Unfortunately, the auto companies didn't buy the Jotru concept. Dad reports having some real tough discussions with Grandfather about manufacturing these wrenches. Grandfather would point out that J O/Jo-Line had no orders for any of these wrenches, and ask why it should invest good money down an unproven (implication: "rat") hole. Dad would respond that they had to do something, because the orders coming in for the present (mid-'50's) lineup of tools was not sufficient to keep the doors open. Grandfather had the last laugh here, because the Jotrus didn't sell. Dad told me that Grandfather lost a lot of confidence in Dad's ability to find profitable civilian applications for torque control. Don't worry, Dad redeemed himself in a way that would keep Jo-Line going for another generation until near the expiration of the critical patents (among which are patents 2897704 and 3016773).
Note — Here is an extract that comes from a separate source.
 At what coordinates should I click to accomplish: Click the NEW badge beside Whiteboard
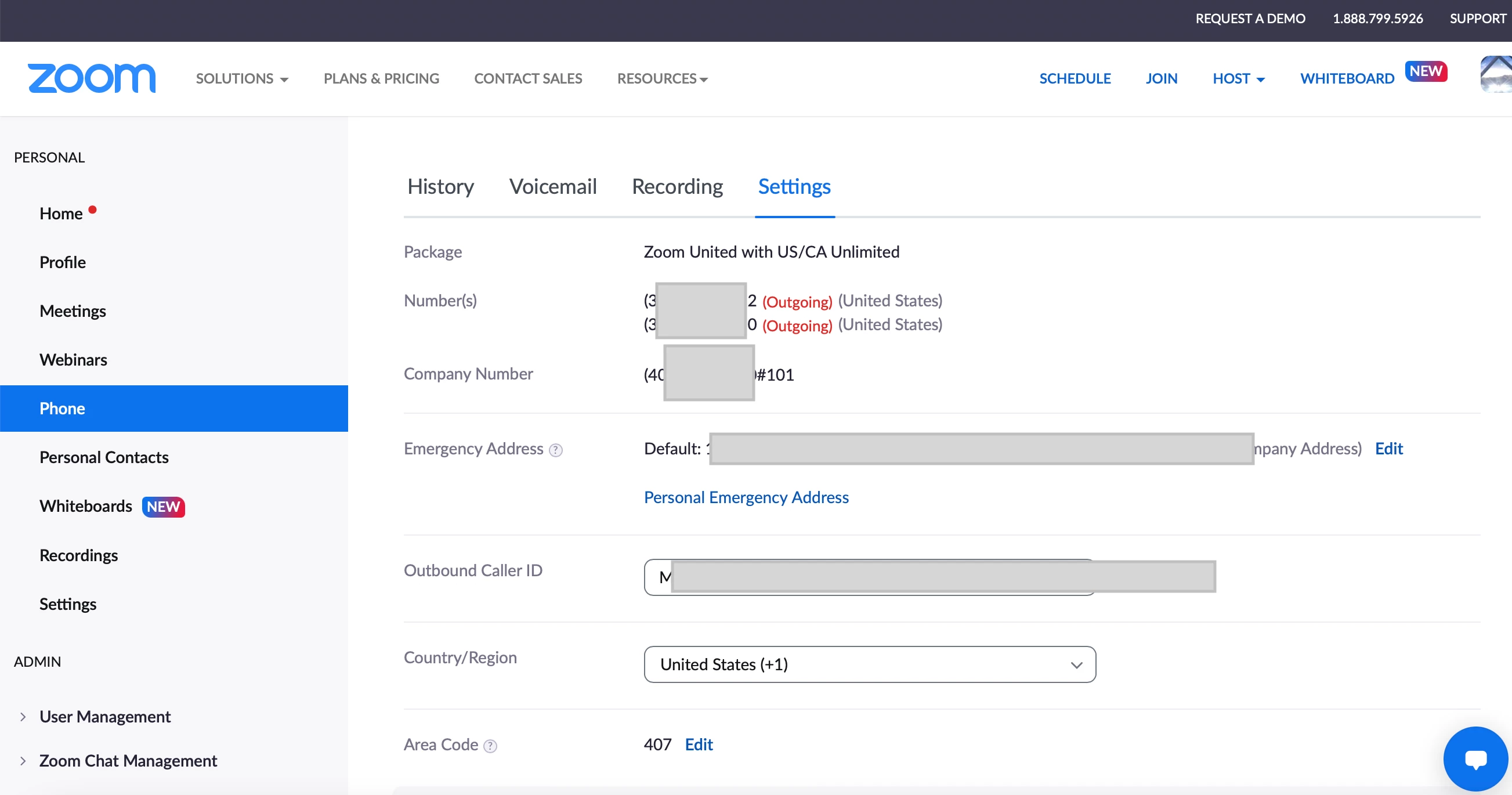pyautogui.click(x=1426, y=71)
I'll have a post on that coming up, too.
Dad said that J O/Jo-Line made some number of these Jotrus, sold a very few, and junked the rest in the late 1960's. So, this one is like your Jotru 10. It is certainly a rarity, and may be unique. It was part of my Dad's frantic effort to find civilian applications for torque technology.
Also, the brand name "Jotru" does not refer to "Van Belknap Specials," although there was a lot of overlap between the two. Rather, Dad told me that Jotru was a line of torque wrenches that differed from all others. All wrenches with the screw-in bottoms, the ball and retainer torque technology, and the female hex head would be referred to as "Jotrus," with the numbering (e.g., 5, 10, etc.) depending on the span of torque values for which each wrench could be used, with higher numbers generally reserved for wrenches that could reach higher torques (e.g., 250 ft. lbs.) and lower numbers for wrenches that reached lower torques (e.g., 75 ft. lbs., like the AC Delco Spark Plug wrenches noted above in this thread, or anything denominated in "inch pounds."
Jo-Line ultimately wangled its way to a civilian customer base that was sufficient to support it. Grandfather came up with torque control technology that appears in patents 2897704 and 3016773. Dad came up with a way to bring the tools featuring this technology to market. The post describing that is coming up.
Dad also gave me some information that amounts to a bit of a digression that you may find interesting. I have referred to all sorts of drive ends being sawed off of products, like Proto's, that J O/Jo-Line would buy, and then weld onto drive ends for use in J O/Jo-Line products. Well, J O/Jo-Line didn't have that kind of welding shop, so where did all of that happen? It happened at a welding shop owned and run by Sid Bann called All Bann Welding. All Bann was located in the Watts district of South Central Los Angeles through the 1950's and 1960's, Near J O/Jo-Line in South Gate. Dad and Sid became "pals" in Dad's words because Dad was running over to All Bann frequently to talk about how Dad wanted this or that welding job done. Sid turned the business over to his son, who succeeded in getting a number of large contracts. The son then saw Watts starting to have troubles (anyone remember the Watts Riots of summer 1965?), and moved his business to Anaheim at about the same time Dad moved Jo-Line from South Gate to Anaheim. Then the son lost those big contracts and the business closed in the early 1970's. Dad describes Sid and his son as people who did a first class job. "Sad" was how he described the demise of All Bann. I remember taking things to and picking things up from All Bann in the Jo-Line company truck. Good people, although I was so low on the totem pole that I never met any member of the Bann family there.